YOUR GOAL → Copy out, exactly, the first line of the entries below and every line after it through the one containing "Open Ryan Glendenning's".

DATA SHOWN →
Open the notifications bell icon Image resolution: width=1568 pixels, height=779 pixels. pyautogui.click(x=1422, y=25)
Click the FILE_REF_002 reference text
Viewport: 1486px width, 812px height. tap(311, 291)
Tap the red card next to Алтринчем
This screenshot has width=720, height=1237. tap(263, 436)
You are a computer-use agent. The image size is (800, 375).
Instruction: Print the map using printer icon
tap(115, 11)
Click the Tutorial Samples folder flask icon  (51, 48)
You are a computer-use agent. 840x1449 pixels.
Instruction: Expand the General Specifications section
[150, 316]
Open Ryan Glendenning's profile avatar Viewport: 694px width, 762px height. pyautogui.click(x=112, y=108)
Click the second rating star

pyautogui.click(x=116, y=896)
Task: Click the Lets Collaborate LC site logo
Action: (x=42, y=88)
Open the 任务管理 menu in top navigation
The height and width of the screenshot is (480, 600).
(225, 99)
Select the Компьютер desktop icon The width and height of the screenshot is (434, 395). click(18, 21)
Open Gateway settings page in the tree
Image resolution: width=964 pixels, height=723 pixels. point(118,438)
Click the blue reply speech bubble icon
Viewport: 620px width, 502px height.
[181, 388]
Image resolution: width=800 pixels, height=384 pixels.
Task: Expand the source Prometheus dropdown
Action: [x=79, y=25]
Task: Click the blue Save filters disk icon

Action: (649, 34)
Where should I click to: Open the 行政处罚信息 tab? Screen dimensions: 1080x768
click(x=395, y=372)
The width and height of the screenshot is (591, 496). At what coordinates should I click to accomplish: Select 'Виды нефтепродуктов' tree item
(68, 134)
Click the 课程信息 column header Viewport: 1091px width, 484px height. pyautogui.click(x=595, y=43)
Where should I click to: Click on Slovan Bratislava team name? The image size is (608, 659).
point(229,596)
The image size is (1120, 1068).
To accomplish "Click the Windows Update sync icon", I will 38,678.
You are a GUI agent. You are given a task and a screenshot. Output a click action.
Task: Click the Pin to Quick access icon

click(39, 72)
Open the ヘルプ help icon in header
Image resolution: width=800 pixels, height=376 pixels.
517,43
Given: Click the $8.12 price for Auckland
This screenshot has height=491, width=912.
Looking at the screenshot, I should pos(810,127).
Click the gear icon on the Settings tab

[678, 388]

WRITTEN SOLUTION →
Open the notifications bell icon Image resolution: width=1568 pixels, height=779 pixels. pyautogui.click(x=1422, y=25)
Click the FILE_REF_002 reference text
Viewport: 1486px width, 812px height. tap(311, 291)
Tap the red card next to Алтринчем
This screenshot has width=720, height=1237. tap(263, 436)
You are a computer-use agent. The image size is (800, 375).
Instruction: Print the map using printer icon
tap(115, 11)
Click the Tutorial Samples folder flask icon  (51, 48)
You are a computer-use agent. 840x1449 pixels.
Instruction: Expand the General Specifications section
[150, 316]
Open Ryan Glendenning's profile avatar Viewport: 694px width, 762px height. pyautogui.click(x=112, y=108)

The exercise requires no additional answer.